Document excerpt:
....

# Lots of Questions looking for general tips



## Cuppie Cake (Apr 3, 2009)

Hello All I just found this site. I am fairly new to having fish tanks (that I am responsible for) so everything is a learning experience to me.

Just some basic tank info...
55 gallon
8 fish
2 yellow labs (1 male 1 female) male about 3" female about 2.5"
1 electric blue male I think about 3.5"
1 flowerhorn male about 3"
1 eel 
1 catfish ( sorry I cant be more specific) about 3"
1 algea eater 
1 fish I have no clue what it is.. about 1.5" long but it is a bottom feeder

Some of my main questions regard feeding
We feed them 2 times a days. Is this enough? 
They get cichlid flakes everyday in the morning
and in the evening it varies.. sometimes more flake, sometimes cichlid pellets sometimes both
we also about 3x's a week feed them minnows and crawfish

They eat straight away, and my hubby swears they know what time it is, as when he walks to the tank they swim to the top and are just waiting for the food, then attack it.. We LOVE to watch the fish eat.

Next set of Questions is about growth. 
About how big can these fish get giving the tank size and their tank mates?
We have seen how big the flowerhorn can get, but just wondering inside our tank about how big he will get.

do we have to many fish in our tank? I want to add a peacock cichlid, but am concerned that it will be to many, hubby wants to wait to add more fish until we get a 150 gallon tank.

....

Provided information:
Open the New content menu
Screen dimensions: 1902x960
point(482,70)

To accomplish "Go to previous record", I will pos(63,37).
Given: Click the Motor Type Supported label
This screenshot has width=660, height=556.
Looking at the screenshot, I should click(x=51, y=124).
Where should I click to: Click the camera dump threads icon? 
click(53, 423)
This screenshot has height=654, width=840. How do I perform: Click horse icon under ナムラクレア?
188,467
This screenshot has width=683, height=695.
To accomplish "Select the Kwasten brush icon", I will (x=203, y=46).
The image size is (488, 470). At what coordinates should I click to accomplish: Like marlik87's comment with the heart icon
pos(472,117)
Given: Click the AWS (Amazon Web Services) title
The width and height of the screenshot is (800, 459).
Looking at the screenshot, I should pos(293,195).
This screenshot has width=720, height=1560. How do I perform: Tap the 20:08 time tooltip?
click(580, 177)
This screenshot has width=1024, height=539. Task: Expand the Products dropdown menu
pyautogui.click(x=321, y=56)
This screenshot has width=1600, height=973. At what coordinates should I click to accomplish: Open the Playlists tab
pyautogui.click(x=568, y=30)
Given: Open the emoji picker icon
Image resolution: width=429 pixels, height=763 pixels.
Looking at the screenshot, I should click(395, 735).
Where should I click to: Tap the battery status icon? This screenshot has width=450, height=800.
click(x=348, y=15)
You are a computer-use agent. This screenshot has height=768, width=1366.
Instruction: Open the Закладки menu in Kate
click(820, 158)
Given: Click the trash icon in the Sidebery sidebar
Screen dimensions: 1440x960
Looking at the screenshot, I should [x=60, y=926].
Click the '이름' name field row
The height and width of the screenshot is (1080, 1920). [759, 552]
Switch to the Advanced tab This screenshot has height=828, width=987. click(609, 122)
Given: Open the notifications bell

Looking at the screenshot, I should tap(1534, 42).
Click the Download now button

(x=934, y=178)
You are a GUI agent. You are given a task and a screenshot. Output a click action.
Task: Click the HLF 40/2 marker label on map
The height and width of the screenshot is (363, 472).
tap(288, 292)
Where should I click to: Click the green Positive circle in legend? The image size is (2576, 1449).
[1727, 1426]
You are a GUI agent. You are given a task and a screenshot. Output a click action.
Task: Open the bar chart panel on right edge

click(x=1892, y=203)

....

Task goal: Extend the forum post about the 55-gallon fish tank, picking up right after its last sentence.

The result:
the coloring on my electric blue is gone. When i bought him he was very pretty and full of color. Now he is a drab gray. Only blue that is left on him is right around his face. is there anything I can do to bring back his pretty color?


Last question.. my water has an orangish tint to it. any ideas on what causes this or how I can get rid of it?

Thanks so much for any advice given.

Elsie[/img]


----------



## BigFish77 (Feb 1, 2009)

My only advice to you would be either dedicate your tank to the flowerhorn and possibly other SA(south Americans) or do only africans, the electric blue and yellows, peacock etc. The flower horn will out grow everything and possible eat or kill others in the tank. As for the electric blue and its color loss, some fish stores sell fish that have been feed food filled with hormones. These hormones give fish color at early ages and make them easier to sell because of their nice colors, but once you bring them home and stop feeding them this food they loose their color and return to how they would normally look for their age.

IMO I would get rid of your flowerhorn, add some nice rock in your tank and possibly add some more yellows 3-4, and look to pickout 2-3 male peacocks species that are compatible and do this style of tank. You should be able to keep the eel and the bottom feeder and unknown fish, depending upon what they are post pics in the un-identified section for help. Look in the cookie cutter tank set-up (library section) for possible ideas of peacocks and other africans which will work together. 
Hope this helps.


----------



## Fogelhund (Dec 3, 2002)

Welcome to the forums.



Cuppie Cake said:


> We feed them 2 times a days. Is this enough?


It is frequent enough, yes.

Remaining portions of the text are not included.